研究課題
基盤研究(C)
破骨細胞分化因子(Receptor Activator of NF kappa B Ligand ; RANKL)は破骨細胞形成を促し破骨細胞形成抑制因子(Osteoprotegerin : OPG)はそれを抑制するが、骨への影響だけでなくOPGの欠損は動脈硬化を引き起こすことが報告された。Wntシグナルは、細胞の分化・増殖を制御する分子であるが、Wntシグナルの活性化はOPG発現を上昇させRANKLを抑制することが知られている。

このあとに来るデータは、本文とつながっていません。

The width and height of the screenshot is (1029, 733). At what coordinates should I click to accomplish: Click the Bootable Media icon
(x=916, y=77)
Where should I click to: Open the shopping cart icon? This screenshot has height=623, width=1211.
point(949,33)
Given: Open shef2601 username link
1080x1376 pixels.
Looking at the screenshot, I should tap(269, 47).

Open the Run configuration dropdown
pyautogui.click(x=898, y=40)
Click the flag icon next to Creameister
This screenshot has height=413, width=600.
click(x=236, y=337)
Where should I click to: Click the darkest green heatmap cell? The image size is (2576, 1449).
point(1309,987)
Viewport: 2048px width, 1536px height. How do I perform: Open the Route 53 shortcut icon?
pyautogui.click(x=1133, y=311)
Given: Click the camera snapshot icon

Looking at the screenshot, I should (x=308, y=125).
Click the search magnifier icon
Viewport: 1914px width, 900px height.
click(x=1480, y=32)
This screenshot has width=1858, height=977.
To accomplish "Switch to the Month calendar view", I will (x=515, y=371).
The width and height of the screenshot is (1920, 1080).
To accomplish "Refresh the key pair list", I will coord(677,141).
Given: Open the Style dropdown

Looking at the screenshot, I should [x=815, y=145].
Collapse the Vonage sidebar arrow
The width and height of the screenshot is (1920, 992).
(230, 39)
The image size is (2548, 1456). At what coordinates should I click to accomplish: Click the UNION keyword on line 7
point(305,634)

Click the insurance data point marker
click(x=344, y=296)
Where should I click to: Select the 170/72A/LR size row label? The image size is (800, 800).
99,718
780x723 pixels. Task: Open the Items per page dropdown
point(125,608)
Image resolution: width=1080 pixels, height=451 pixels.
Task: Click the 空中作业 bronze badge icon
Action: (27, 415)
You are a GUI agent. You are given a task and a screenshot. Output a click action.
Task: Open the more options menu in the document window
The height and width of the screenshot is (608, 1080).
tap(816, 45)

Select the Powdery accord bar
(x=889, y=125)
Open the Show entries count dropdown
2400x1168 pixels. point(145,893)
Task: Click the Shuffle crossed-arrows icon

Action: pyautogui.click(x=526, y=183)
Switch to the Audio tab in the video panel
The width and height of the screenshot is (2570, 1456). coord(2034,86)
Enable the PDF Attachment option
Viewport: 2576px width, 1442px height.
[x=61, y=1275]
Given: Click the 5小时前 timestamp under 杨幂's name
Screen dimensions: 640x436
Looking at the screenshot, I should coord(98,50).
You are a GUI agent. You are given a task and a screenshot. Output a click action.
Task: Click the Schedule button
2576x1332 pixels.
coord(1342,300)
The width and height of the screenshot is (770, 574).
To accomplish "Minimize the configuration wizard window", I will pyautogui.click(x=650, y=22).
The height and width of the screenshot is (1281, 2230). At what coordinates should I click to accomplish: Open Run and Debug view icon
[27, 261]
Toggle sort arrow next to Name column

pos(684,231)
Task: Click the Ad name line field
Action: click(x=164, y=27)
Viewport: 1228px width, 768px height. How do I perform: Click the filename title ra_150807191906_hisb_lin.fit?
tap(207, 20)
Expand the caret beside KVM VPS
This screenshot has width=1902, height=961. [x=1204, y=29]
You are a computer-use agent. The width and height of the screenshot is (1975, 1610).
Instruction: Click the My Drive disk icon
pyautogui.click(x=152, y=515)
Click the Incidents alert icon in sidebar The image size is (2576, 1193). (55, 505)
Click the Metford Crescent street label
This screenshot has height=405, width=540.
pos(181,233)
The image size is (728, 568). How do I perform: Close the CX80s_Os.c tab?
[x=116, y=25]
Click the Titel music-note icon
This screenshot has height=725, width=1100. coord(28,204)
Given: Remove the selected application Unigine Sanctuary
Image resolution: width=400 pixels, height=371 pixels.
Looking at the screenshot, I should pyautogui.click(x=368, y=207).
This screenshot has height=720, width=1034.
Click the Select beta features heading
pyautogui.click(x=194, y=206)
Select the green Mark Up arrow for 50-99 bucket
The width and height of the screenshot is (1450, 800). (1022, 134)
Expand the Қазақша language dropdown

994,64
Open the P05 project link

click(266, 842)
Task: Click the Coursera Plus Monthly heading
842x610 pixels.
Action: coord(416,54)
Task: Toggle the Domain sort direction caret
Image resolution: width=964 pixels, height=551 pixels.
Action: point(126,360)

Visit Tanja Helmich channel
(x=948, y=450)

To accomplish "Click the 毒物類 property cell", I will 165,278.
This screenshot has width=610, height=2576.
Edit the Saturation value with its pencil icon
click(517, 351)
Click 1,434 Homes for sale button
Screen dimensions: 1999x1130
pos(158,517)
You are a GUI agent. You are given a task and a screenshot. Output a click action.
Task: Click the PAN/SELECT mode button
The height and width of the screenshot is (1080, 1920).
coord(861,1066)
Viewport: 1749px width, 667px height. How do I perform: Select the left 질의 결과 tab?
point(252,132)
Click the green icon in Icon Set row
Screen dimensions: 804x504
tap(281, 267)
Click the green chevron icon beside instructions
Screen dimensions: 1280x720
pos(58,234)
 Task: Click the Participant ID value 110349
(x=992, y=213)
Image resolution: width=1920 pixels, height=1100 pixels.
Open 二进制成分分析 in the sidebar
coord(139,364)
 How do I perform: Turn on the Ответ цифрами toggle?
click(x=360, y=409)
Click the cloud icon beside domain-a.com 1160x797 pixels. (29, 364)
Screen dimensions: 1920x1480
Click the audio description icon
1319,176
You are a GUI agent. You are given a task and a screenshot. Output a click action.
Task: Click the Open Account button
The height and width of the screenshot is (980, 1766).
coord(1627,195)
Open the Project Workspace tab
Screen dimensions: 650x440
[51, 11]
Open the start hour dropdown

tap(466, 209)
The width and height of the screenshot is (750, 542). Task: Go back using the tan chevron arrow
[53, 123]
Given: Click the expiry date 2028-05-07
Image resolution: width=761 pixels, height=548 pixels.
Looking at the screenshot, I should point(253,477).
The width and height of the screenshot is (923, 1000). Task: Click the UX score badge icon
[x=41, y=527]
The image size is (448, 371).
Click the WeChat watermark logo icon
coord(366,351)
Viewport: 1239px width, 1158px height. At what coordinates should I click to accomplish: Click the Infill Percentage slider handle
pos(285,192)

本研究では研究期間内に歯周炎および動脈硬化巣におけるRANKL発現の上昇を確認し、RANKL発現が歯槽骨吸収や動脈硬化促進に関与する可能性、さらに歯周病原細菌が血管局所のRANKL発現に関与している可能性を検討すること、さらにWntシグナルを増強しOPGがRANKLよりも優位な状態を作るという新規治療を開発することを目的として研究を行った。本研究の結果、歯周炎組織ではOPGよりもRANKLが優位で歯槽骨吸収を亢進させており、腹部大動脈瘤の組織では、動脈硬化が見られる病変部組織から歯周病原細菌が検出され、また細菌が検出された組織ではRANKL発現の亢進が認められたのに対し、健康な血管からはRANKL発現の亢進は見られないことが明らかとなった。また歯周病原細菌のLPSは血管平滑筋細胞のRANKL発現を亢進させ、またRANKLは血管平滑筋細胞におけるMMPの発現を上昇させた。これらの結果から骨吸収にRANKL発現の上昇が関与するだけでなく、さらにRANKL発現の上昇は血管における腹部大動脈瘤と関わる可能性も示唆された。次に培養細胞を用いてWntシグナルの変動、OPG発現の変化などに対する薬物の効果を検討した。WntシグナルをsiRNAで抑制するとOPG発現の低下が見られるのに対し、食用として用いられる安全性の高いクルクミンによって歯肉線維芽細胞や歯根膜細胞等の様々な細胞でOPG発現は上昇し、RANKLを抑制できることが明らかとなった。これらのことからWntシグナルのコントロールによって歯周炎や腹部大動脈瘤を抑制できる可能性が示唆された。